Люди некоторое время молчали. Потом кто-то проговорил: «Да, исключить». И снова еще кто-то: «Исключить».
И наступила томительная тишина.
Никита улыбнулся, предполагая, что Захар Катаев шутит, и посмотрел в одну сторону на людей – люди от него отвернулись. Тогда он посмотрел в другую – и там люди от него отвернулись. Никита повел глаза – и куда бы он ни смотрел, люди всюду отворачивались, как бы стыдясь его.
«Да что вы… балаган, что ль, вам?» – хотел было он сказать, но не сказал, повернулся к Анчурке.
Анчурка сидела на табуретке, вся прибитая, какая-то озябшая, и смотрела на Никиту так, как смотрит мать на умирающего сына, затем резко опустила голову, наискось глядя в пол.
– Аннушка, – еле слышно прошептал Никита. – Ды, Аннушка… – И вдруг в нем все сжалось, очерствелые пальцы затряслись, губы посинели, сам он весь закачался, как лошадь в тяжелой упряжи, и, уже не чувствуя ни рук, ни ног (ему даже показалось, что у него осталась только голова, а в голове одна мысль: «Пропал. Безвозвратно»), он, не помня себя, повалился на пол, простирая руки к народу, с хрипотой выдавливая из себя только одно слово: – Про… прош-у-у-у…
К нему кинулся Гриша Звенкин и, подхватив его под мышки, утрированно грубо, чтобы самому не зареветь, сказал:
– Ну, этого вовсе не полагается, товарищ бригадир, – и легонько толкнул к нему Епиху Чанцева.
А тут – кто во что горазд: кто заплакал навсхлип, кто засмеялся, что-то выкрикивая, а Елька, как это ни странно, подбежала к Никите и по-старому, как бывало, сказала: «Тятенька… Тятенька ты наш… мученик». Никита ничего не слышал, не видел. Обняв Епиху, он хрипел:
– Хошь? Хошь обратно свезу? Хошь?
– Не надо, – отмахнулся Епиха, тоже всхлипывая. – Еще накопаем.
– А-а-а! Черти! Пра, черти! – закричал Захар Катаев. – Черти, но хорошие. И люблю я вас всех. Аннушка! Аннушка! – Он шагнул к Анчурке Кудеяровой, намереваясь обнять ее. – Поди-ка сюда, обниму я тебя. Мы ведь знаем, больнее всех тебе тут было.
Анчурка вскочила с табуретки:
– А ну тебя, Захар Вавилыч, – и, прикрыв лицо ладонями, выбежала из избы.
В это время стремительно выскочил из-за печки Митька Спирин. Он выскочил наперед и, приседая, дразня всех:
– А-а-а! Рука руку, значит, – и потер руку об руку. – Рука руку, – затем кинулся на Никиту. – А я бы его за это… в Сибирь-каторгу.

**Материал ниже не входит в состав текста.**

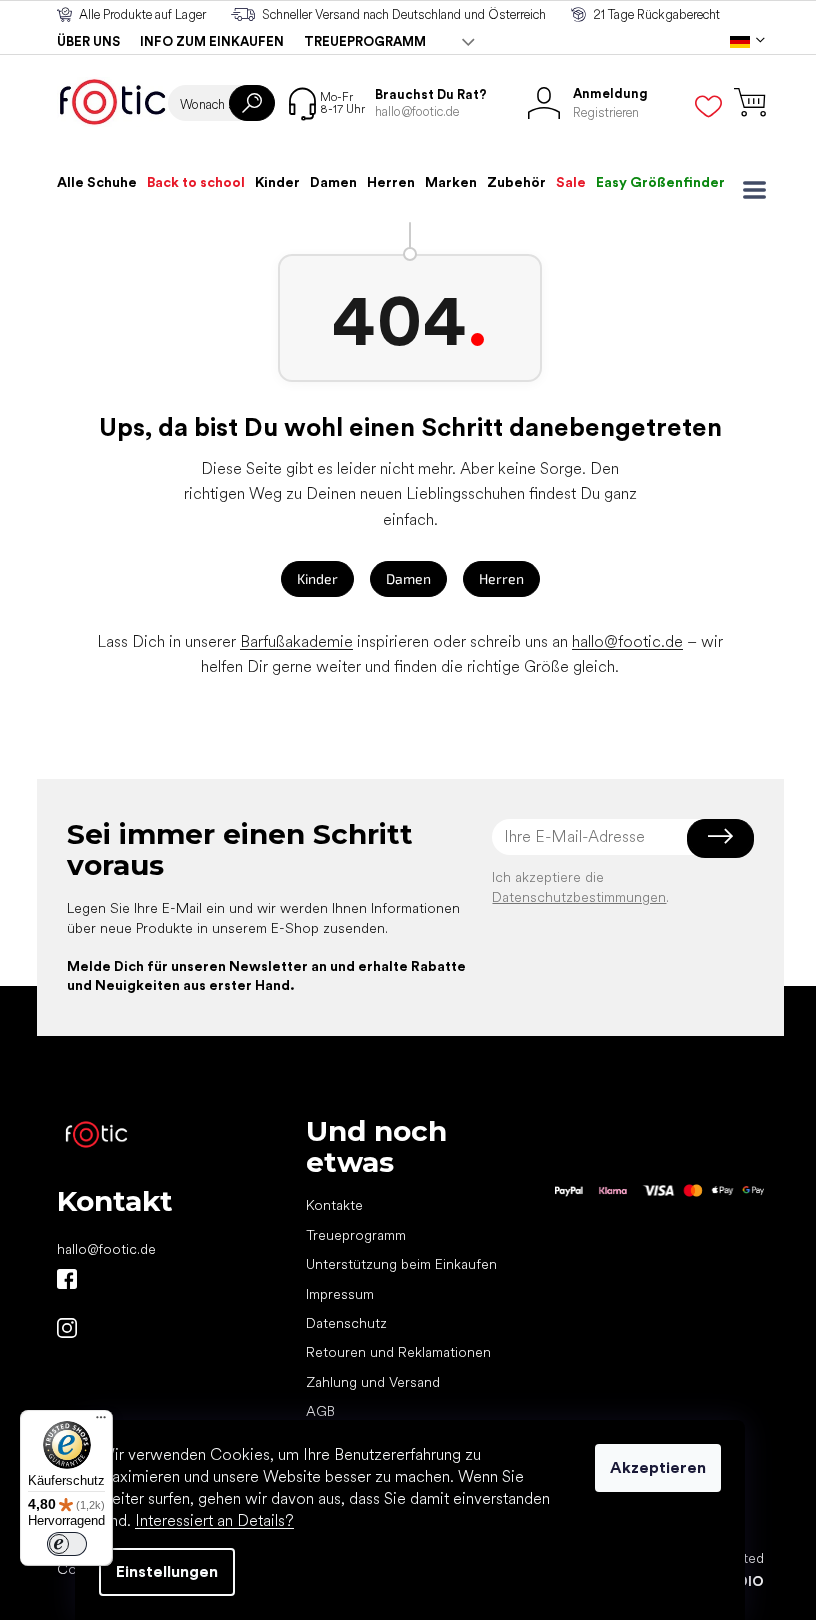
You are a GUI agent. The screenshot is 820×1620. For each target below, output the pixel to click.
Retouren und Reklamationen (398, 1352)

– Эх, ты, черствой души человек! Сибирь, каторга! – Захар Катаев стянул ему шапку на нос.
– А что, а что? Небось ежели бы мы, единолишники… – И не успел Митька высказать то, что хотел, как в избу вошла чем-то очень взволнованная Анчурка Кудеярова и, глядя на Митьку, как на какое-то чудо, проговорила:
– Митрий… Шел бы домой… Беда у тебя там.
– Что? С лошадью, что ль, что?
– Нет. Елена-то у тебя рожает.
– У-у-у! – Митька подпрыгнул. – Вот ежели сына, то непременно по торговой части пущу, а не в ваш омут, – и вихрем вылетел из избы.
А тут по народу пополз сдержанный шепот. Анчурка, не желая разглашать какую-то тайну, шепотком передала что-то Захару Катаеву. Тот как стоял, так и сел, разводя руки. А когда о тайне узнал Никита Гурьянов, он тоже, сделав большие глаза, развел руки.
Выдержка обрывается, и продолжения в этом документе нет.